The roll-out of a voluntary retirement scheme to cut costs at the Bank of Cyprus could be the first in a series of belt-tightening exercises, a banking staff union has warned.
Bank of Cyprus staff numbers rose to 5,700 after it absorbed 2,400 employees from now-defunct Laiki Bank, the island's second- largest lender which shut down in the face of exposure to bad Greek debt.
The bank does not have a target figure for the retirement plan, a spokesman said, snubbing earlier reports that estimated the number at 1,000 initially.
The retirement scheme will run until the end of July and is also open to employees at the bank's subsidiaries.
Payoffs of up to €150,000 ($195,500) are on offer.
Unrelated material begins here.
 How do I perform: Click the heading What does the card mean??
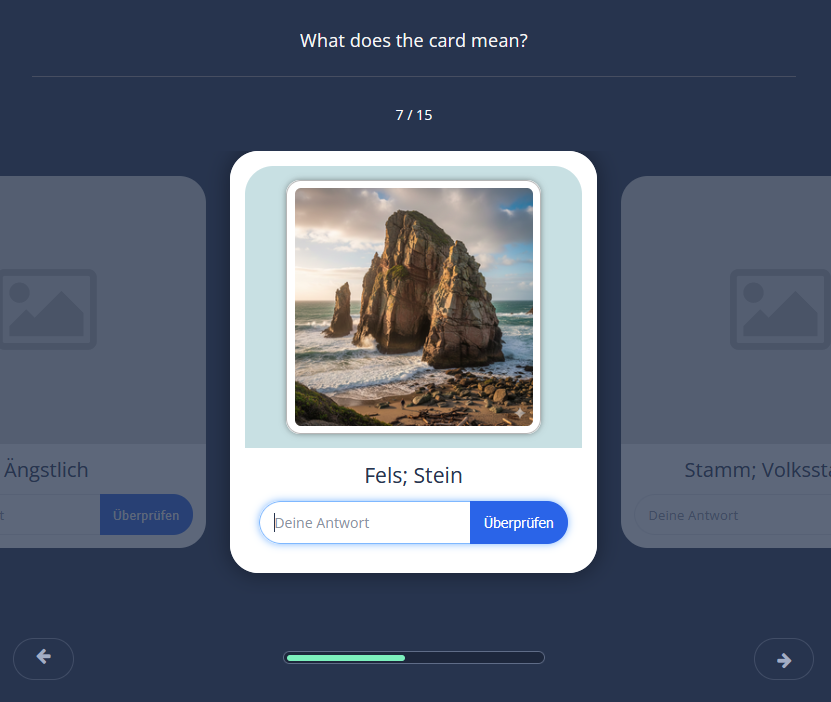coord(413,41)
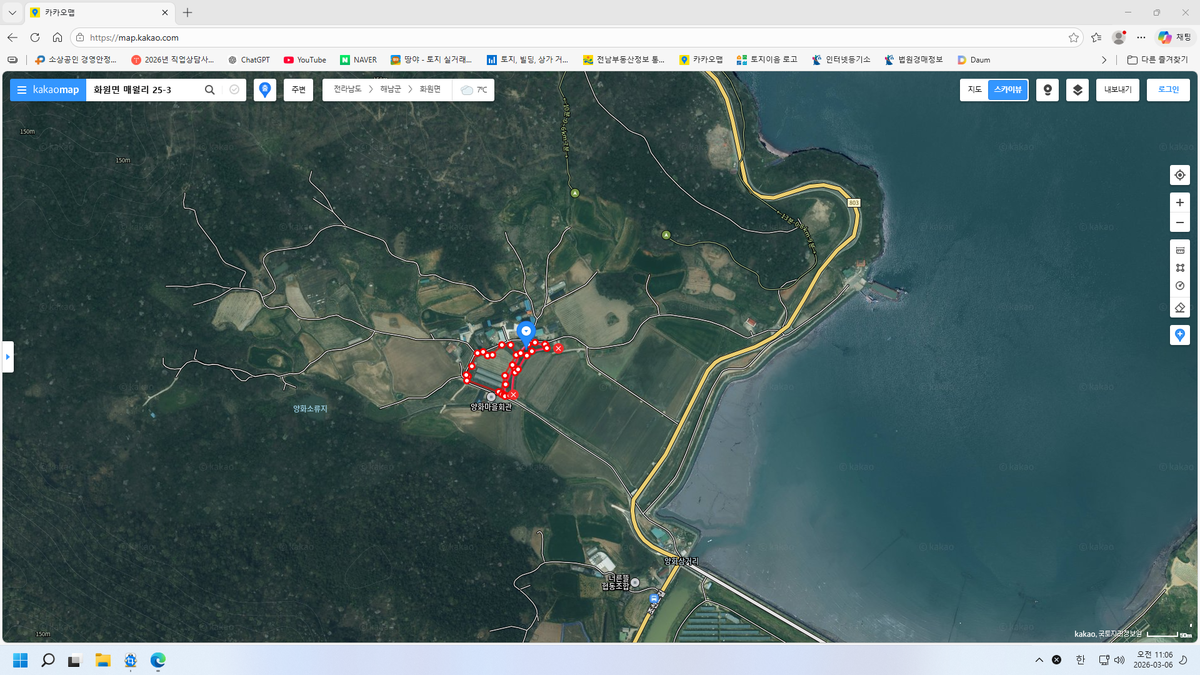Center map on current location
The width and height of the screenshot is (1200, 675).
pos(1180,175)
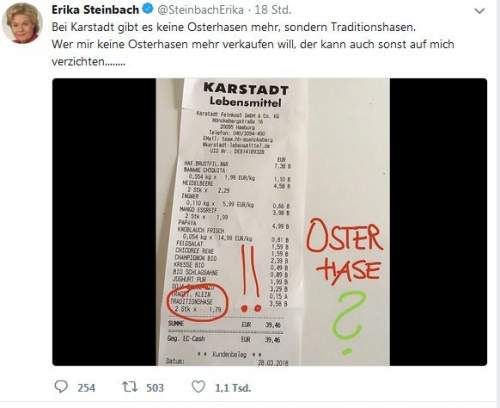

The bank will continue offering medical and life insurance to departing staff till the end of 2014.
The bank workers' union Etyk accused the bank of "arbitrary" moves in its efforts to cut costs.
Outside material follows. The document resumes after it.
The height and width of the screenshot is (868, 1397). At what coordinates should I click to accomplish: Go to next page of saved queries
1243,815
The Bank of Cyprus is now owned by its biggest clients after their uninsured deposits were taken away to be converted into equity to help in its recapitalisation, or bail-in.
Standard & Poor's downgraded Cyprus's debt ratings to "default" after the government announced it had pushed back paying €1bn ($1.3bn, £860m) worth of bonds.
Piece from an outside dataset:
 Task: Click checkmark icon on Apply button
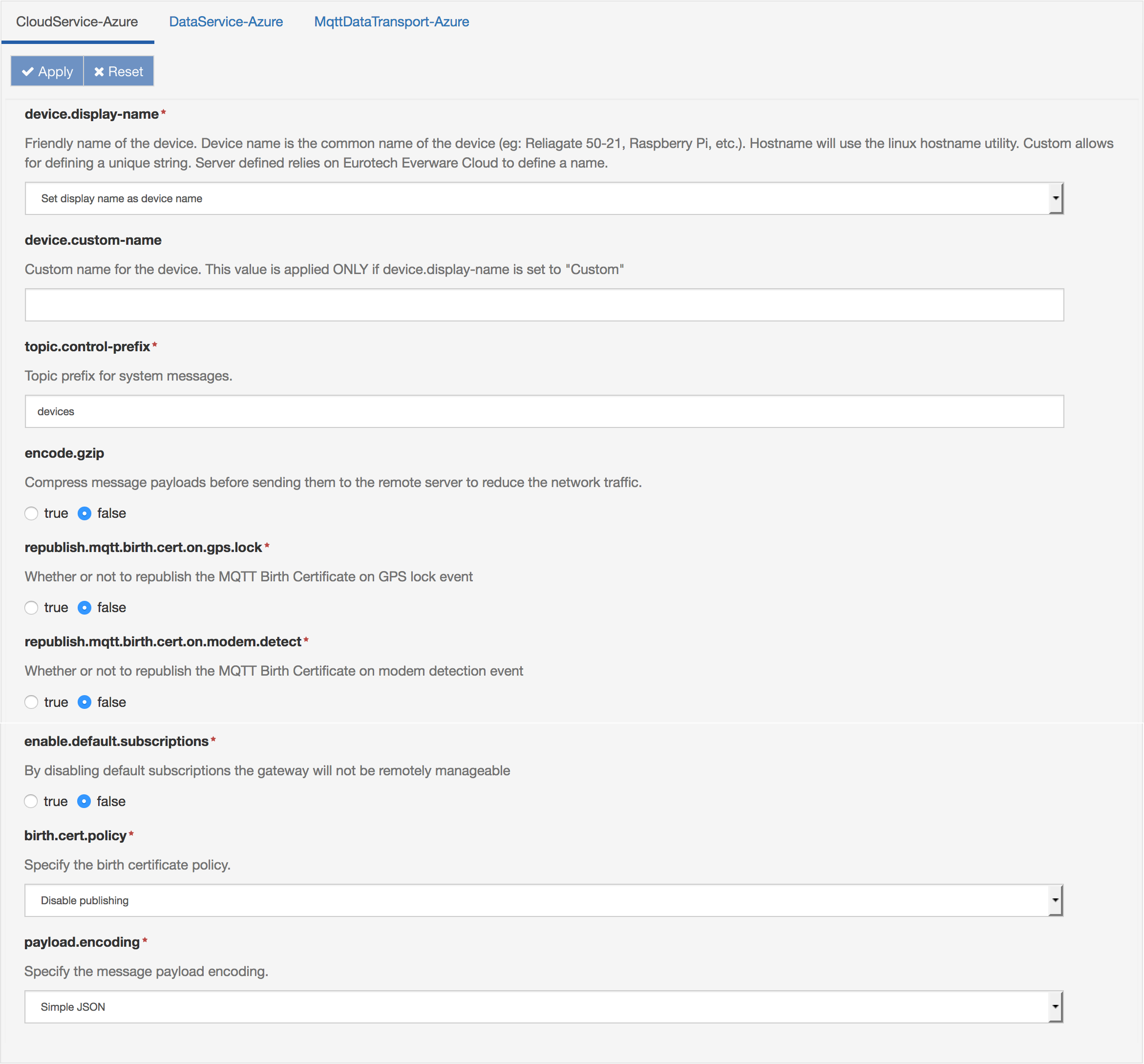click(27, 72)
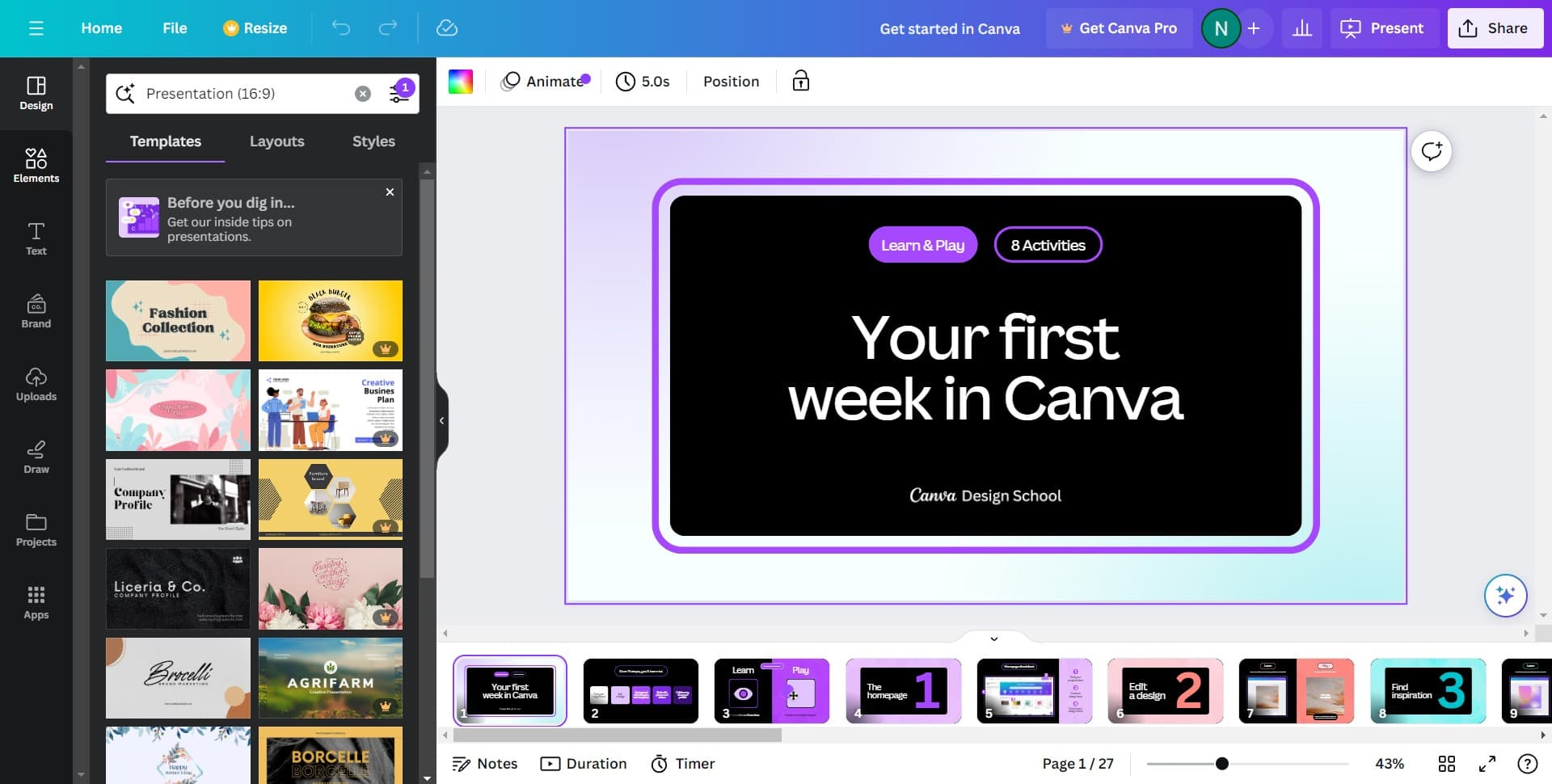The image size is (1552, 784).
Task: Click the undo arrow
Action: pos(341,28)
The EU member has to complete the bond swap to meet the terms of its rescue deal. Cyprus has received €10bn from the EU and the International Monetary Fund (IMF) as part of a rescue deal that comprised a tax on large deposits and reform of banking expected to raise €13bn.
Cyprus is one of the smallest eurozone economies but secured a rescue package if it met severe banking restrictions and adhered to a set of austerity measures.
A previous plan to raise money through a tax on all Cypriot bank deposits - including those below €100,000 - fuelled panic in the financial markets and was withdrawn.
Last month, Cypriot President Nicos Anastasiades unleashed a scathing attack on the bailout conditions placed on the country, by the IMF, European Central Bank and EU, saying that there was not enough "careful preparation."
He said that the stringent bank deposit conditions was doing more more harm than good.